Di Blair grew up in Mitcham. Aged fourteen, in 1938, she started full time work as a clerk at Conservative Central Office in Westminster. At that time Britain was not ready for war, so when Chamberlain (the Conservative Prime Minister) came back from Munich with ‘peace’ secured it was a great relief to the British public. Thousands sent him letters of gratitude and Di’s office had the job of acknowledging every one of them.War came, and for a while Di continued to work at Central Office. On one occasion Di actually spoke to Winston Churchill! She had to take an urgent message by hand and as Di approached he said “Is that for me my dear?”… which she calmly replied “Yes sir.”

Di saw a poster – ‘Join the WRNS’. She join-up in June 1942, aged just 18. Initially as a ‘Wren’ within the Fleet Air Arm, but later as an ‘Air Mechanic – Ordnance’ (AM-O). She was taught how to strip down and repair all manner of small arms and ground defence weapons– rifles, Bren guns, Machine Guns. Most of the time she was based near Portsmouth; so it will be no surprise that she met and later married a sailor; she married Danny Blair, who features in one of our ‘The Men & the Boys’ articles.
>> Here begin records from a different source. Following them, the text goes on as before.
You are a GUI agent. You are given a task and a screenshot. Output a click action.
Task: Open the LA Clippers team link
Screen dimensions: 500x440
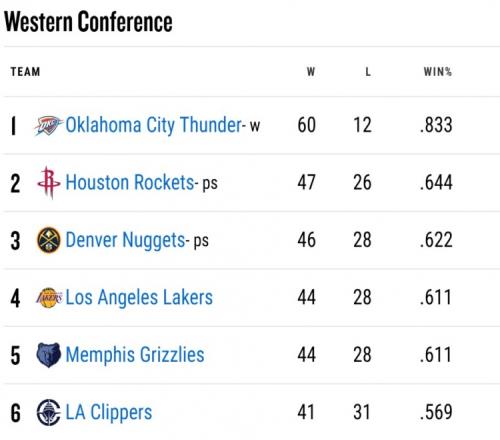pyautogui.click(x=109, y=413)
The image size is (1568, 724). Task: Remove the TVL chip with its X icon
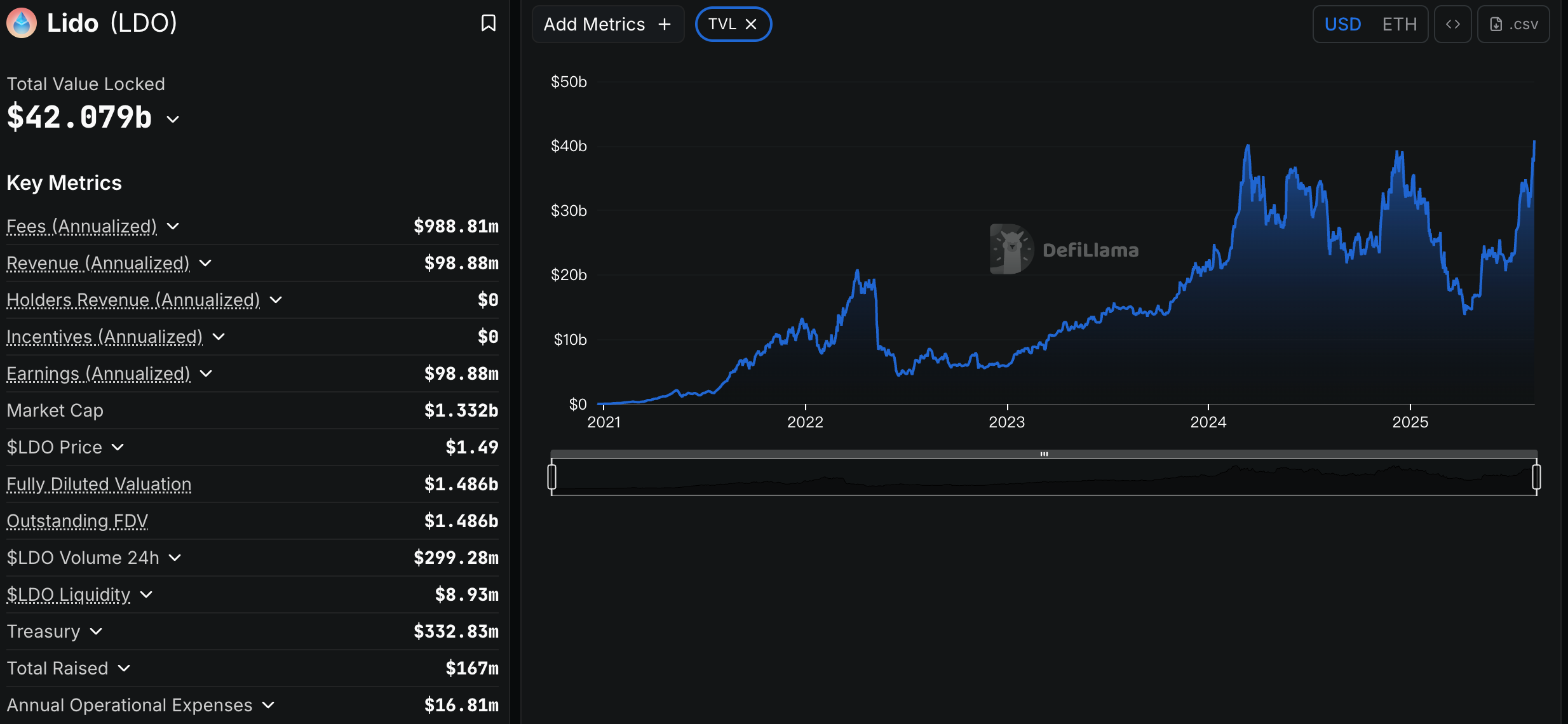[x=752, y=23]
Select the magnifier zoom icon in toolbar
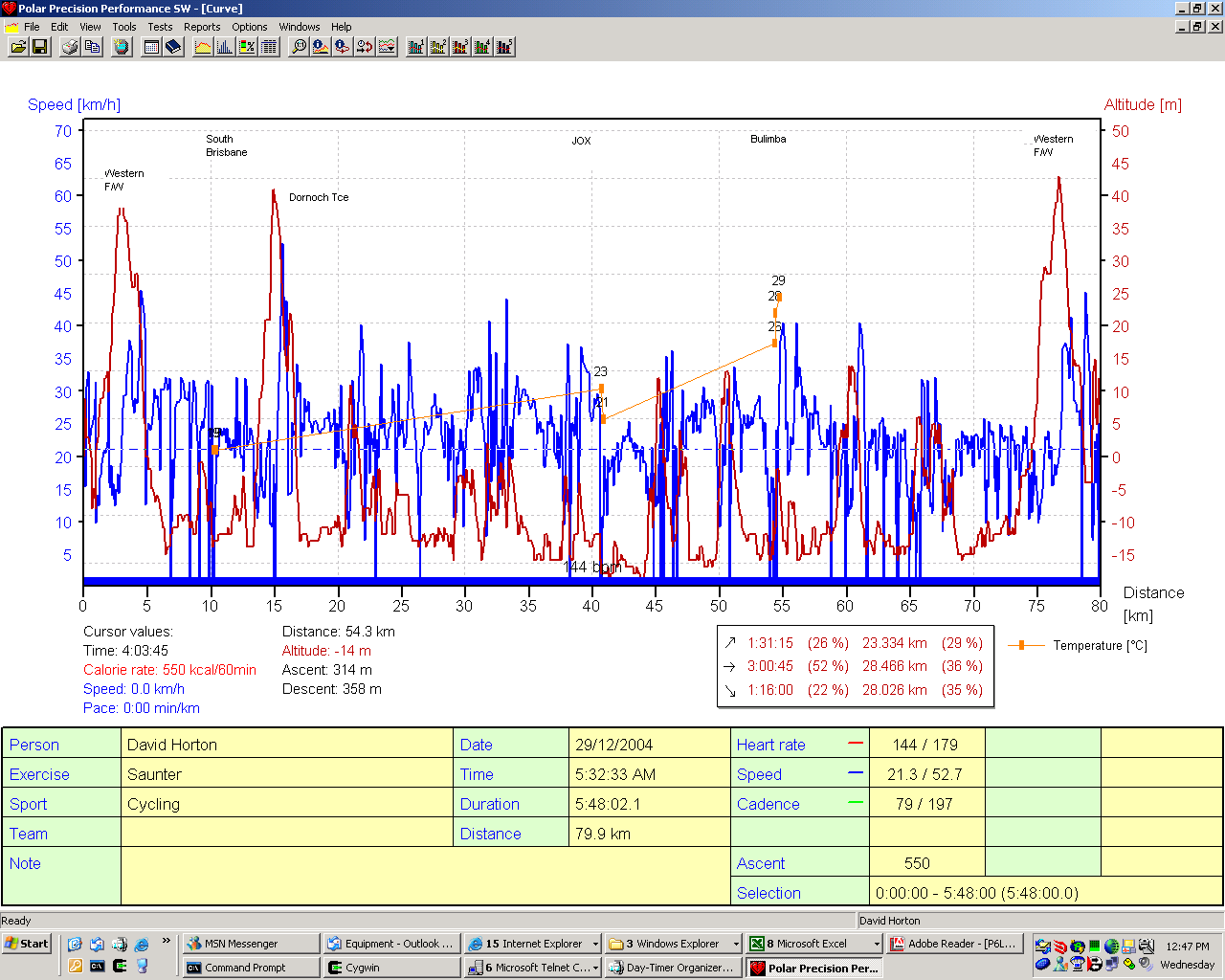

Life was not easy for the girls who were at home. Soon after war started Joan Clark went to work in an aircraft factory, making parts for ‘Spitfires’. The bombs, time spent in the air raid shelters, the hardships, they were all part of everyday life and shortages meant Joan, like everyone else, had to adapt and cope. When Joan got married in 1941, she chose blue cloth for her wedding dress; it had to be ‘practical’, not just for one day!

Like other forces wives the early years of her married life were mostly spent apart from her husband. John was posted to Africa in 1943, when Joan was heavily pregnant. She was able to write and send photos, but it was nearly three years before he got home to see her again and to see their son for the first time. But as Joan said…..”at least I was one of the fortunate ones, my husband returned safely”.
Thank you to everyone who has shared their memories with us for these articles.